- **WORK TO COMPLETE**
Print each line exactly, beginning with the one where "Click the Adobe InDesign icon" appears and ending at the last line below.

Collected data entries:
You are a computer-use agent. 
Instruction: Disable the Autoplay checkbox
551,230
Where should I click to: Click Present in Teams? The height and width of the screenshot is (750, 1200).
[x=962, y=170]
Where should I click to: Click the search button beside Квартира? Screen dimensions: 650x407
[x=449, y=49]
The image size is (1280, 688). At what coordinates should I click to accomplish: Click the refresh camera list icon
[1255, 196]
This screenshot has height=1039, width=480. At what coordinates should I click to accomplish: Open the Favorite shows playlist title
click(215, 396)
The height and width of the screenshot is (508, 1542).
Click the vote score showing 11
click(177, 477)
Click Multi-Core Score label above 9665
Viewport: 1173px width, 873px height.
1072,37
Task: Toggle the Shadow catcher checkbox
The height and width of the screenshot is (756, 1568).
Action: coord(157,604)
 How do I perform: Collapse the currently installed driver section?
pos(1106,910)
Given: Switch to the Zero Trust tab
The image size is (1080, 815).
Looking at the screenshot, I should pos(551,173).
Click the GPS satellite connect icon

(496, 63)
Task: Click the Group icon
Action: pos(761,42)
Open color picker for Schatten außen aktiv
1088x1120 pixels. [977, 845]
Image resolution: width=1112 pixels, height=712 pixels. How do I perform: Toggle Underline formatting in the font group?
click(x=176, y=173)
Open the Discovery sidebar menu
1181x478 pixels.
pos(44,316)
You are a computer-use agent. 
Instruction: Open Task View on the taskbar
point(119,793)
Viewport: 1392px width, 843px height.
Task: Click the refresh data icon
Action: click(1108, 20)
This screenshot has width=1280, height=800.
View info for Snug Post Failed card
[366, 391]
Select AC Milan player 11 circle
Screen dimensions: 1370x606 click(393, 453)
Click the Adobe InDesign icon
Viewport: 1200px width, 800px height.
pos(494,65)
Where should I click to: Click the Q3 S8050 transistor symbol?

- **SOLUTION FOR THIS TASK**
Click the Adobe InDesign icon
Viewport: 1200px width, 800px height.
pos(494,65)
Where should I click to: Click the Q3 S8050 transistor symbol?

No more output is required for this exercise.